The optimal phage–bacteria ratio was determined according to the Appelmans protocol. A 96-well microtiter plate was used for one bacterial strain at a particular dilution. The plates were prepared as follows (Figure 17b): 180 µL of bacterial suspension in LB was added to each well (except the “phage only” and “LB only” wells). Then, 20 µL of phage (or phage mixture) suspension at a given dilution was added to each test and “phage only” control well. The remainder of the protocol was identical to that described in the Appelmans method protocol (Section 4.12.1).

4.12.3. Enumeration of Bacteria and Phage upon Completion of the OmniLog Experiments (Figure 18)

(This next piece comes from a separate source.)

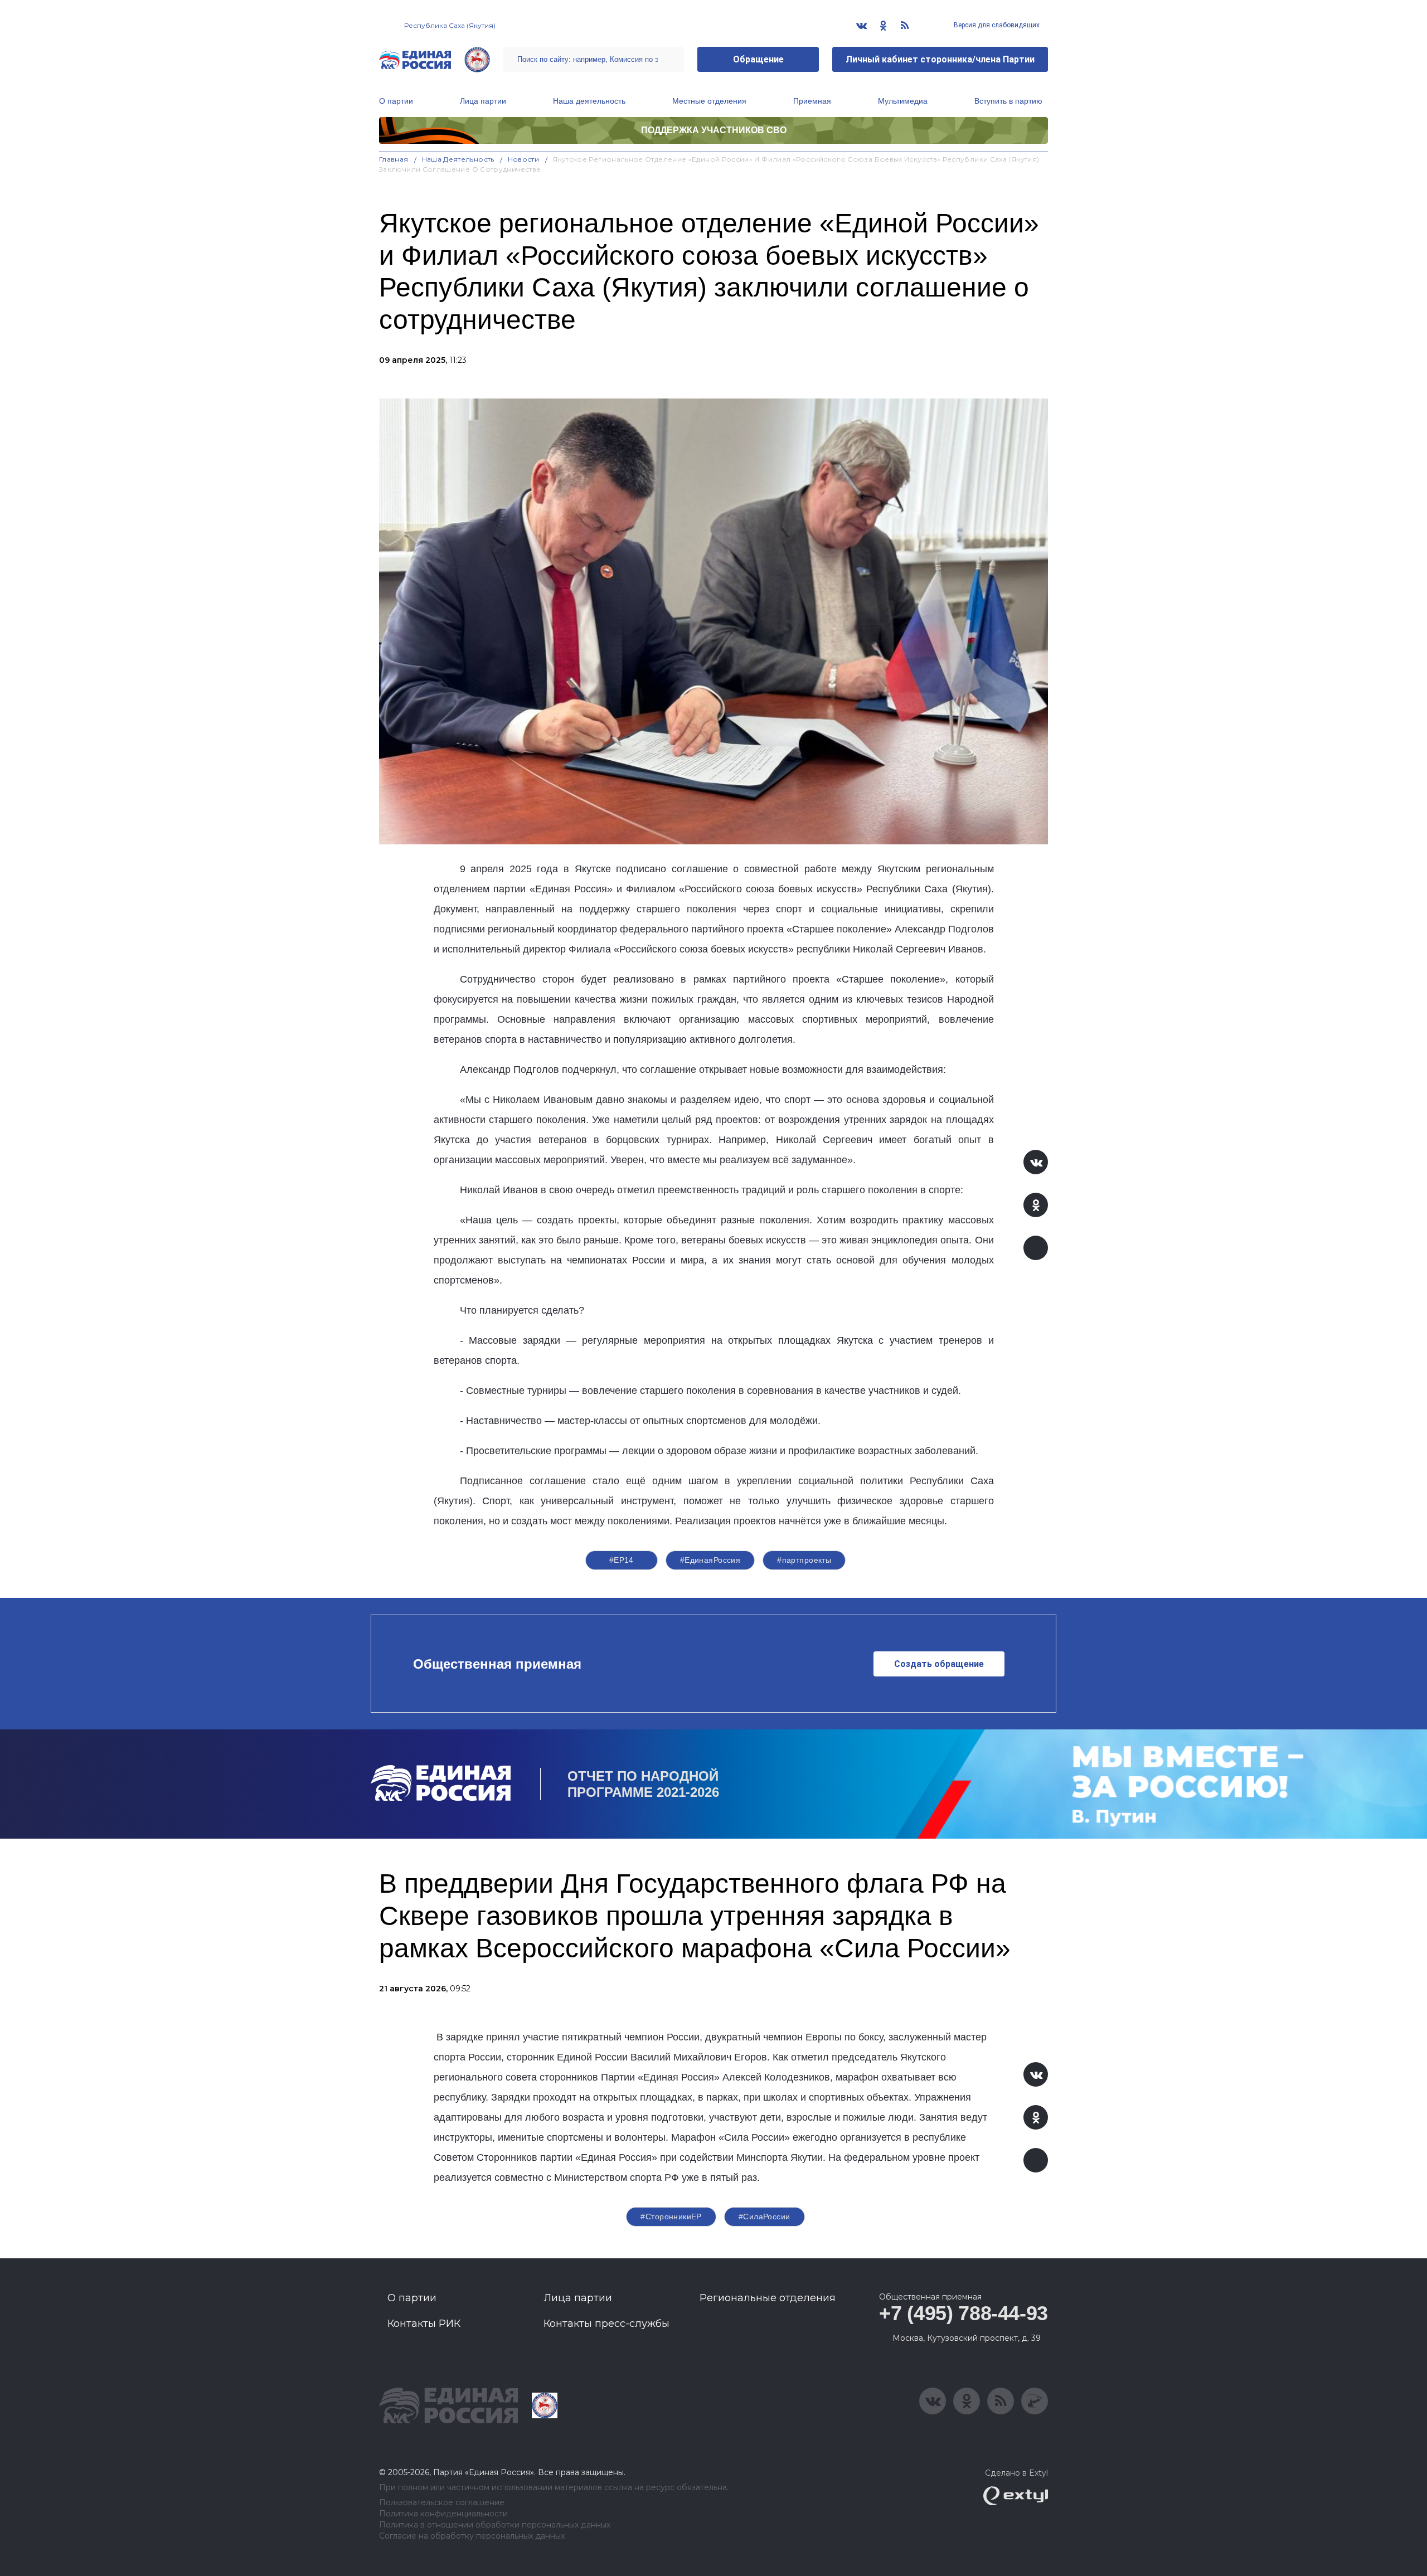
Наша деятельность (589, 100)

Enumeration of bacteria (cfu/mL) and phage (pfu/mL) was performed after 48 h of incubation (endpoint) in the OmniLog system. Initially, 20 µL were aspirated from each test well (triplicate) using a multichannel pipette and transferred to a 96-well microtiter plate with DPBS (180 µL) to obtain a 10-fold dilution. Further dilutions and counts (cfu/mL) were performed as described above (Section 2.2). Second, the remaining contents of the wells in the OmniLog plates were filtered using 96-well filter plates (MultiScreen-GV Filter Plate, Millipore, Molsheim, France, 0.22 µm, clear, sterile, #MSGVS2210), which were centrifuged (Eppendorf centrifuge 5810, A-4-62 swing bucket rotor, Eppendorf, Hamburg, Germany) at 4000 rpm for two minutes. The supernatants were collected in a new 96-microtiter plate, and the contents of each well were subjected to the MD/SP method to determine phage activity (pfu/mL).

4.13. Statistical Analyses

Statistical analyses were performed using Prism 10.0.0. (GraphPad Software). The results are shown as mean ± SEM, and p < 0.05 was considered statistically significant.